[Exercise description]
An exact reprint of every record below is required, with the pictures left out.

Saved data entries

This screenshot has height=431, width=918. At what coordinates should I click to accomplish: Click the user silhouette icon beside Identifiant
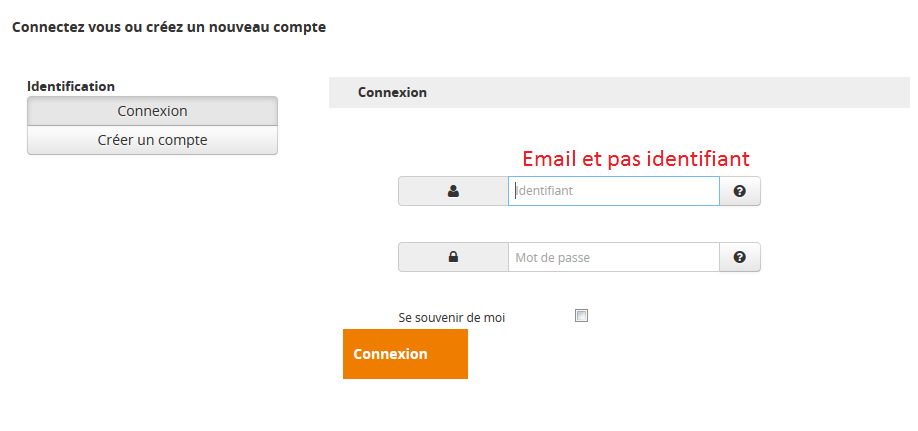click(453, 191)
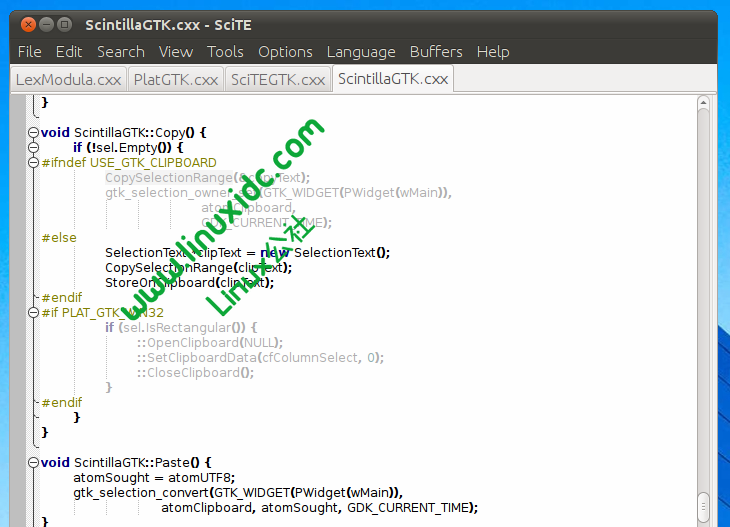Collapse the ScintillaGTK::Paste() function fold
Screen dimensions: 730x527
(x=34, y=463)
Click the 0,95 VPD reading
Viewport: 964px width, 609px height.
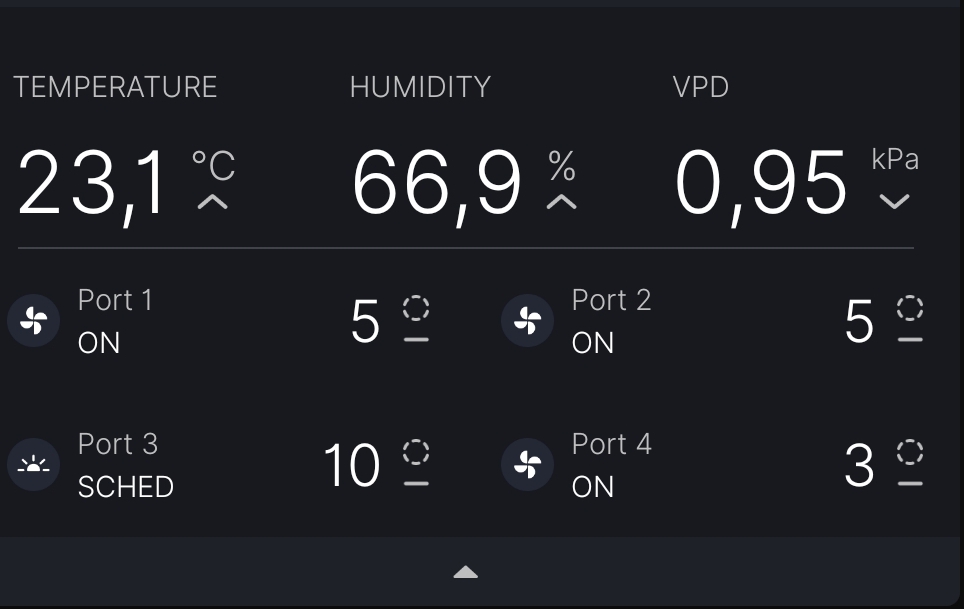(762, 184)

[Result of the task]
This screenshot has height=431, width=918. At what coordinates should I click to accomplish: Click the user silhouette icon beside Identifiant
click(453, 191)
Collapse the ScintillaGTK::Paste() function fold
Screen dimensions: 730x527
(x=34, y=463)
Click the 0,95 VPD reading
Viewport: 964px width, 609px height.
(762, 184)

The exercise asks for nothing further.